La obra reciente de Oscar Figueroa se muestra en The Poverty of Progress presentando piezas de diversos medios, y siempre insertadas dentro del complejo contexto tanto de la obra de Figueroa como en el de los modelos de poder impuestos desde el centro hacia la periferia. En su obra el artista no presenta una denuncia o una crítica directa, sino que hace un registro del estado del paso de los enclaves bananeros, específicamente la United Fruit Company, desde la construcción de los ferrocarriles hasta la producción bananera que existe hoy en día.
Gran parte de la exposición muestra obras generadas a partir del estudio que realiza Figueroa durante un viaje hecho por él desde Guatemala hasta Colombia sobre las vías del ferrocarril construído por la United Fruit Company durante el siglo XIX y el XX. Oscar extrae y registra los elementos de la vía, como clavos, durmientes, y otros elementos naturales que estén alrededor en ese momento, que luego sigue estudiando, haciendo pruebas y observaciones del estado de los materiales. Estas obras presentan un estado de deterioro de los materiales con anotaciones que están relacionadas con distintos aspectos todos ligados a la realidad palpable de su contexto geográfico e histórico. El cuestionamiento de estos modelos económicos que fueron la promesa del progreso en nuestra región es inevitable cuando estamos frente a las obras del artista donde disecta el estado de abandono y deterioro de estas partes de las vías férreas.
Es interesante también cuando en obras como Sin título (deméritos) se presentan pinturas utilizando otro material propio de las bananeras. Oscar Figueroa toma bolsas con plaguicidas y crea pinturas en la que el bastidor no es suficiente para contener el medio, este se derrama, se transfiere, y se transporta. Esta acción aparentemente sencilla tiene una complejidad de lectura característica de la obra de Figueroa. Desde las metáforas que se hacen con respecto a las plagas de insectos del banano y los trabajadores tanto de la construcción del ferrocarril como los de las bananeras, hasta los paralelos que se puedan construir entre la hegemonía económica y artística, son cuestionamientos que nacen de estas obras.
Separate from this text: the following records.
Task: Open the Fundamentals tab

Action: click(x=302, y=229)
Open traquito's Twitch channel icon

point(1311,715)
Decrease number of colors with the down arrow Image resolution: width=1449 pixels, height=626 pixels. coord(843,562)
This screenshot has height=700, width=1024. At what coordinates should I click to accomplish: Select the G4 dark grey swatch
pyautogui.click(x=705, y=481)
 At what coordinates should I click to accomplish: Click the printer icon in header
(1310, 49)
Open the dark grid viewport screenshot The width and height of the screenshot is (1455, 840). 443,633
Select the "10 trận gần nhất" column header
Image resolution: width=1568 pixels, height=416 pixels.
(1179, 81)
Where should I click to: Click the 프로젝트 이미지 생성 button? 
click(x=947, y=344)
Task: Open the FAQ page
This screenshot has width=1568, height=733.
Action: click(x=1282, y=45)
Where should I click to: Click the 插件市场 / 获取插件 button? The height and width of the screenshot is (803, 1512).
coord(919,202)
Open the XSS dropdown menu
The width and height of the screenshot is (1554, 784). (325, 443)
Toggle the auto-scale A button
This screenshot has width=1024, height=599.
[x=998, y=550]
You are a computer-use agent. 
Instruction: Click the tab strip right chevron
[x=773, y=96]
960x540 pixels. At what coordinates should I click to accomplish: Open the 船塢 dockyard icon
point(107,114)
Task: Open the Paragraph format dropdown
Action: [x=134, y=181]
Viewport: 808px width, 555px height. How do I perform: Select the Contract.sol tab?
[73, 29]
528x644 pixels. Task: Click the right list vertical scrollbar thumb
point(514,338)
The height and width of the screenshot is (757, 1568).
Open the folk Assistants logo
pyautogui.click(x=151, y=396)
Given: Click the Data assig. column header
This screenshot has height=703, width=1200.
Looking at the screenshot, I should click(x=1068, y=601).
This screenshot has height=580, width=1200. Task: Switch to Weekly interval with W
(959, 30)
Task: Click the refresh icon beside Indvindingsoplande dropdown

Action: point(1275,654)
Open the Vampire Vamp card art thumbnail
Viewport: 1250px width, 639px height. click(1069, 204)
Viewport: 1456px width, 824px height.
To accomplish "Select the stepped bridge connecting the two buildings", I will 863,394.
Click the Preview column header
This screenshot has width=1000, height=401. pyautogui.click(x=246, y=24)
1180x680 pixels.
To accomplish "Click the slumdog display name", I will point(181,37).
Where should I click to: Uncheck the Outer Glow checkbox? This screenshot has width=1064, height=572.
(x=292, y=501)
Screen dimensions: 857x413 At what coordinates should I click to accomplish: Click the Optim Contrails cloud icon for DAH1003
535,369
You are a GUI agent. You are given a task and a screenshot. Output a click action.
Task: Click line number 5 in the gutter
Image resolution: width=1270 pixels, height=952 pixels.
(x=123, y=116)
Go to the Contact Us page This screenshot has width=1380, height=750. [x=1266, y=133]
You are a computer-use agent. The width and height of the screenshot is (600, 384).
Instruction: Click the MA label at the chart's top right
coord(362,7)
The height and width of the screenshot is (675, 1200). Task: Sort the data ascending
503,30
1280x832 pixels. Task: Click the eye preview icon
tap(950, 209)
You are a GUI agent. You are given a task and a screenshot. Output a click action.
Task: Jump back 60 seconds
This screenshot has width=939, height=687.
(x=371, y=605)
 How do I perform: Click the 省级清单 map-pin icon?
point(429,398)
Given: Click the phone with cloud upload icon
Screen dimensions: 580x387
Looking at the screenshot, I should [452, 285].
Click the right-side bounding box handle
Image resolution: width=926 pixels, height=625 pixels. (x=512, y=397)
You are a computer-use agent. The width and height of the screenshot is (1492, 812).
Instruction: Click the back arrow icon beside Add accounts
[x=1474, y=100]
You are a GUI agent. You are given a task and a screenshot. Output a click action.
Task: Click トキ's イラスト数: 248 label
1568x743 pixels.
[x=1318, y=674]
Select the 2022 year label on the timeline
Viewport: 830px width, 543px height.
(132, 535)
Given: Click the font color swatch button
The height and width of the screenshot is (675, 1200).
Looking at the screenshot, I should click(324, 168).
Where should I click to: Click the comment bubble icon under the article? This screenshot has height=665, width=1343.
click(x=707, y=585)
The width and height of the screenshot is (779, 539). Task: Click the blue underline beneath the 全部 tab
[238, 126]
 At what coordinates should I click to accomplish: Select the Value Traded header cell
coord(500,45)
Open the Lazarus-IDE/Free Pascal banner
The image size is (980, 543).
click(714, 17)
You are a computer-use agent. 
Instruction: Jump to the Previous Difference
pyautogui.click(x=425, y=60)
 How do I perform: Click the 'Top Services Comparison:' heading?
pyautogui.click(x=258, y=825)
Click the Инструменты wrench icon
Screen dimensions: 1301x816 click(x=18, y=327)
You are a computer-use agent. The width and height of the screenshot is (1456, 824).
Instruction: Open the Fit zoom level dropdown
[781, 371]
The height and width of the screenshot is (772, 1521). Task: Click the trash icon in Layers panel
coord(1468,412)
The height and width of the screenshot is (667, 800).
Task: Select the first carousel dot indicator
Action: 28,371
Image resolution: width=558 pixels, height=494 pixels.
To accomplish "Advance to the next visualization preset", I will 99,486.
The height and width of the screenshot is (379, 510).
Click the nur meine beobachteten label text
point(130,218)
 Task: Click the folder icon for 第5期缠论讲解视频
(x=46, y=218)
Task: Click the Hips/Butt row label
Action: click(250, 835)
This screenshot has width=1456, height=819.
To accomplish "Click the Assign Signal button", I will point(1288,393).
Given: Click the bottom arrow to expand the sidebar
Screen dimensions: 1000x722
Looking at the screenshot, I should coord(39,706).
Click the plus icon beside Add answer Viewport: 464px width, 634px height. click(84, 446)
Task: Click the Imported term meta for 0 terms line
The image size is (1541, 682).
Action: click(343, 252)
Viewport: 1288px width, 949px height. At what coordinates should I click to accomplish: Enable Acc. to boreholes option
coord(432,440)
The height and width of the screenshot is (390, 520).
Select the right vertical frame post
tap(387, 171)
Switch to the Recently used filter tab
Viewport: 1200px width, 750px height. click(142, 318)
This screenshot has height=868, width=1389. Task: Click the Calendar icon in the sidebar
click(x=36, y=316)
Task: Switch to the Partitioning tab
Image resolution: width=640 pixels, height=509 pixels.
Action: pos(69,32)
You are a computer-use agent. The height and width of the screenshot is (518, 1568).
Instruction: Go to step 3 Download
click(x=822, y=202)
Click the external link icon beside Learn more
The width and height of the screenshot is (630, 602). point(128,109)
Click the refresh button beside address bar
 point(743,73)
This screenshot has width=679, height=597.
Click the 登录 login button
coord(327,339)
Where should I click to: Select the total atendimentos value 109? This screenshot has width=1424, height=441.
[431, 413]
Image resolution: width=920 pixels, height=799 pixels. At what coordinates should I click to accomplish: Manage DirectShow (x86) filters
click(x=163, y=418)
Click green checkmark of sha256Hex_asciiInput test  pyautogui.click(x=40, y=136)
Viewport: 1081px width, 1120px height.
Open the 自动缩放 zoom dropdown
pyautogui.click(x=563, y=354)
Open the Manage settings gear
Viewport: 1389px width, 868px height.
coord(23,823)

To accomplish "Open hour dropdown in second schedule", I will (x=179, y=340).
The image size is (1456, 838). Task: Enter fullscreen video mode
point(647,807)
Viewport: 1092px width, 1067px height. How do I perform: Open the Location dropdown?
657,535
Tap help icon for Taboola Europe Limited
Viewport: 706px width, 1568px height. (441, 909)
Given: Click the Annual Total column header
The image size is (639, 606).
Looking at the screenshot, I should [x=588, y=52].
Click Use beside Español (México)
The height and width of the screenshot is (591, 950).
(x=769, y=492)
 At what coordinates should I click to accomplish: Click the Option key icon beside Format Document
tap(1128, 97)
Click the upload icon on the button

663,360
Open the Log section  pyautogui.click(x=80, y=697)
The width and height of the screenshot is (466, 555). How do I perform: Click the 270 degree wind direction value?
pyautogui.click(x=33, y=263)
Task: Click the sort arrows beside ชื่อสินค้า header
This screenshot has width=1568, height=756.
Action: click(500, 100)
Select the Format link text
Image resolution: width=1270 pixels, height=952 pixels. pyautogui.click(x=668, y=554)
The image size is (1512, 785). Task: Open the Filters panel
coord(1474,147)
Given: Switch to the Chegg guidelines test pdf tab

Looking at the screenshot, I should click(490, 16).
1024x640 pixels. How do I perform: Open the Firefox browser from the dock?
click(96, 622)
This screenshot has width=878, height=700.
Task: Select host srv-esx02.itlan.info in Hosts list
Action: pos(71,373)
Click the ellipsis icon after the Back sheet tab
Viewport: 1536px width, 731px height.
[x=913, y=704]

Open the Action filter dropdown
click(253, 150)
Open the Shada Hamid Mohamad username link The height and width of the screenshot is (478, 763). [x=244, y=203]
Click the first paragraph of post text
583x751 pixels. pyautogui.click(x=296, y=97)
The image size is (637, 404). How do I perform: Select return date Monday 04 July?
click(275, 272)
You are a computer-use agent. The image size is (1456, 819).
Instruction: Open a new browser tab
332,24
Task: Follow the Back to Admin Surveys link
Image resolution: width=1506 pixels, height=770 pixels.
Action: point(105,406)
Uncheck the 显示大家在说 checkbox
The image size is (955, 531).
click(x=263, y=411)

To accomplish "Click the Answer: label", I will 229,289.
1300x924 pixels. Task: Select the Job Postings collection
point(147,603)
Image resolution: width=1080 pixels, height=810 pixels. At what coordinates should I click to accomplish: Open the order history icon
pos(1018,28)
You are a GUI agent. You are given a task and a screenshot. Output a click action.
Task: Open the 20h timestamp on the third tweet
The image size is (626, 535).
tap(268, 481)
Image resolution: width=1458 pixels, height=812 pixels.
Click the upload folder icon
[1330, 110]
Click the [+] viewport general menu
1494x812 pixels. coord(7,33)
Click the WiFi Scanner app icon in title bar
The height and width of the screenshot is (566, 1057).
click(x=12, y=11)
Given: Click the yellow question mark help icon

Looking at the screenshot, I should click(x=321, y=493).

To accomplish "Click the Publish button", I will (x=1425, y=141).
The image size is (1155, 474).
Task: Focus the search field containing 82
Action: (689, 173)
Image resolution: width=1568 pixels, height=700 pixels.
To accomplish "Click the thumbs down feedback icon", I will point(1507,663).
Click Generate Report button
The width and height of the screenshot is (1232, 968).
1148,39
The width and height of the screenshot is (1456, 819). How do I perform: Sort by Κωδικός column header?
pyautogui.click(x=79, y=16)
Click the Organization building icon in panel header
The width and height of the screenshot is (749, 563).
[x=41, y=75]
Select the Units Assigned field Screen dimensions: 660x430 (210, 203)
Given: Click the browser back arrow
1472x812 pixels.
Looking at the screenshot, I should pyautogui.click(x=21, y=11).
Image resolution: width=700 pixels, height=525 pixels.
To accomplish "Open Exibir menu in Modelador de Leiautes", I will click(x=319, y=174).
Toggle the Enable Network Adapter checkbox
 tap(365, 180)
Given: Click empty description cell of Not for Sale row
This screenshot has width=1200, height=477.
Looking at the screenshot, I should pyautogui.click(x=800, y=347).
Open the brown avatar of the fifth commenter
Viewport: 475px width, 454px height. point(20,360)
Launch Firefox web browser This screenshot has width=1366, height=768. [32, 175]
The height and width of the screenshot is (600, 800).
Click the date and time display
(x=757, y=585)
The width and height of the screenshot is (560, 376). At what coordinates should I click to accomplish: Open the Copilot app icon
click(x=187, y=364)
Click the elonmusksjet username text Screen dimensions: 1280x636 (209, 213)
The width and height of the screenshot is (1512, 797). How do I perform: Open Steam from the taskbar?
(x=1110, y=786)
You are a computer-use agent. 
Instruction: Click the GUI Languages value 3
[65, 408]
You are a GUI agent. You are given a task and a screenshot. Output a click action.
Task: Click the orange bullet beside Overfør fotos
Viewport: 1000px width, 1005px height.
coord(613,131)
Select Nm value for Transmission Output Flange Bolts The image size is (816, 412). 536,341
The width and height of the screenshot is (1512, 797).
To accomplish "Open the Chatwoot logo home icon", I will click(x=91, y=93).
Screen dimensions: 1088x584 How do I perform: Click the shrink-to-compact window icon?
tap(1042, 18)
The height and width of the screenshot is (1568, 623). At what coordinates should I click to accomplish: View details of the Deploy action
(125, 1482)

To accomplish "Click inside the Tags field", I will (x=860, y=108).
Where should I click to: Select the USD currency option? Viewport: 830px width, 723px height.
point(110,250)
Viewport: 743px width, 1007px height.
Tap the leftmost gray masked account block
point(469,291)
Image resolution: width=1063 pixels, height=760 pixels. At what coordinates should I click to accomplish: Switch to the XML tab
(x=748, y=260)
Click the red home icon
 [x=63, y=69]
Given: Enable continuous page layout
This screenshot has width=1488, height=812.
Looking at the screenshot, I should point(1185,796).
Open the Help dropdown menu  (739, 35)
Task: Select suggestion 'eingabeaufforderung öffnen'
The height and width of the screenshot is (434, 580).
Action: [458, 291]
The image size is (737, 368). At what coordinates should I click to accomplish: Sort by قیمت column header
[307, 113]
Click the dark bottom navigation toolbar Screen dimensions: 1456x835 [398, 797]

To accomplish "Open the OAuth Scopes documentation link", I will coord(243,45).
Cuando se aborda la obra de Oscar Figueroa es importante tener en mente que es a través del estudio riguroso y detallado de la historia que el artista presenta una visión con respecto a estos modelos económicos que se han aplicado a la región y siguen existiendo en distintas formas. La pregunta que surge ante el evidente estado obsoleto y erosionado de las estructuras construídas por los enclaves bananeros es si el fracaso de ese modelo de progreso es en realidad un triunfo del modelo.